Il faut en finir avec le 11-Septembre !

par Bernard Dugué
vendredi 12 septembre 2008

Hier, les deux candidats à la présidentielle unis pour une commémoration sacrée, une trêve quasi-religieuse, censée abolir les différences entre les démocrates et les républicains, venus dire à leur pays et par voie médiatique qu’ils sont des Américains. Pendant ce temps, les soldats de l’Otan se font tuer, les GI comptent leurs morts par milliers en Irak et l’Iran risque d’être bientôt dans la cible des missiles américains. Les citoyens réfléchissant dans le monde pensent sans doute que les Etats-Unis sont dans un bad trip et qu’il faut observer avec attention l’évolution de la situation. Si les citoyens ne s’occupent pas de politique, alors c’est la politique qui s’occupent d’eux pendant que les médias les occupent avec des histoires de starlettes !
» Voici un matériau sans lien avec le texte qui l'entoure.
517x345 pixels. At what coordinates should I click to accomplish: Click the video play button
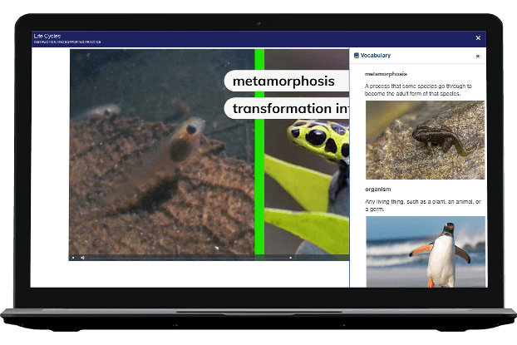[73, 258]
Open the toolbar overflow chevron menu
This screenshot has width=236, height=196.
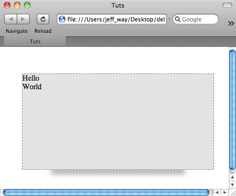(x=231, y=23)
J’aimerais ouvrir un débat. Faut-il en finir avec le 11-Septembre ? Cette question ne suppose pas qu’on raye cet événement des livres d’histoire. Bien au contraire, les attentats du WTC s’inscrivent dans les faits marquants de l’histoire récente, comme du reste l’attaque de Pearl Harbor par les Japonais. Ce fut le début de l’extension planétaire d’une guerre déjà mondiale, avec les nations européennes, dont l’Allemagne nazie, et la Russie. Il est avéré que l’Allemagne et le Japon étaient les nations coupables d’agression et d’exaction et que le monde libre se devait de riposter. Et d’en finir avec hélas les moyens que l’on sait. Le 11-Septembre est considéré comme un nouvel Pearl Harbor par les Américains. Penser ainsi, c’est commettre une erreur de sens et Dieu sait où peut amener une fausse interprétation (soit par négligence ou par malveillance)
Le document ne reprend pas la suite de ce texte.